# WHAT YOU HAVE TO DO:
From the entries below, copy every line holding the word "computer".

# RECORDS SUPPLIED:

·····

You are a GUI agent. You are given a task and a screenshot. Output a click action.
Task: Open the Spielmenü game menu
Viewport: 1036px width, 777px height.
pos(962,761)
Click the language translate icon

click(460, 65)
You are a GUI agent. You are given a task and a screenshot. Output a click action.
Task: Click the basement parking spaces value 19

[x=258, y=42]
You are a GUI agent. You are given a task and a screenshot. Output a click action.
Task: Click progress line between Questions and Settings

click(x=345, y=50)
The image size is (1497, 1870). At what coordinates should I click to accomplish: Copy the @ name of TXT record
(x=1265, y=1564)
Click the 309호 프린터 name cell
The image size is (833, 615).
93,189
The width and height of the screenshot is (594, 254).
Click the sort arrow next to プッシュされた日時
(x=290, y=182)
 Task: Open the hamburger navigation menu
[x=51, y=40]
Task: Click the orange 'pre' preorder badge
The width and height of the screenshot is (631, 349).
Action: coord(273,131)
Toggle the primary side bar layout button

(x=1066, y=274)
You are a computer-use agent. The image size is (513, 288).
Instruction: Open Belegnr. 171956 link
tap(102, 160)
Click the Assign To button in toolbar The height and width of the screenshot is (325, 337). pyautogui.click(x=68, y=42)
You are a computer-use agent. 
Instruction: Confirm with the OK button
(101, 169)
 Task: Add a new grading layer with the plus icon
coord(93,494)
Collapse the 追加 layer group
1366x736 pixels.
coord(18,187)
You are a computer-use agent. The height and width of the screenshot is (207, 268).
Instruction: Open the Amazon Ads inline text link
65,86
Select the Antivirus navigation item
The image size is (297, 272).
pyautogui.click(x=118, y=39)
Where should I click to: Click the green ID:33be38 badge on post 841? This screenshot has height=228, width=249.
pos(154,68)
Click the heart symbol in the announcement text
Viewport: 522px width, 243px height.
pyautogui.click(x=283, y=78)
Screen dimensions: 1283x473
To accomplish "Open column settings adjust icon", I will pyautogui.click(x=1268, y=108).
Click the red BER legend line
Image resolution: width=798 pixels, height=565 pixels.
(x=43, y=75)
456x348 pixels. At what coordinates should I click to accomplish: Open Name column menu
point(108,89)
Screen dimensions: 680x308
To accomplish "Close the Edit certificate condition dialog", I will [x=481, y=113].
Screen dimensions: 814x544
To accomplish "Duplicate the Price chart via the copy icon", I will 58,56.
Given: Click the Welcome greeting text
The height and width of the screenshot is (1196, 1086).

·····

# FINAL ANSWER:
You are a computer-use agent. The image size is (513, 288).
You are a computer-use agent. 
You are a computer-use agent. The height and width of the screenshot is (207, 268).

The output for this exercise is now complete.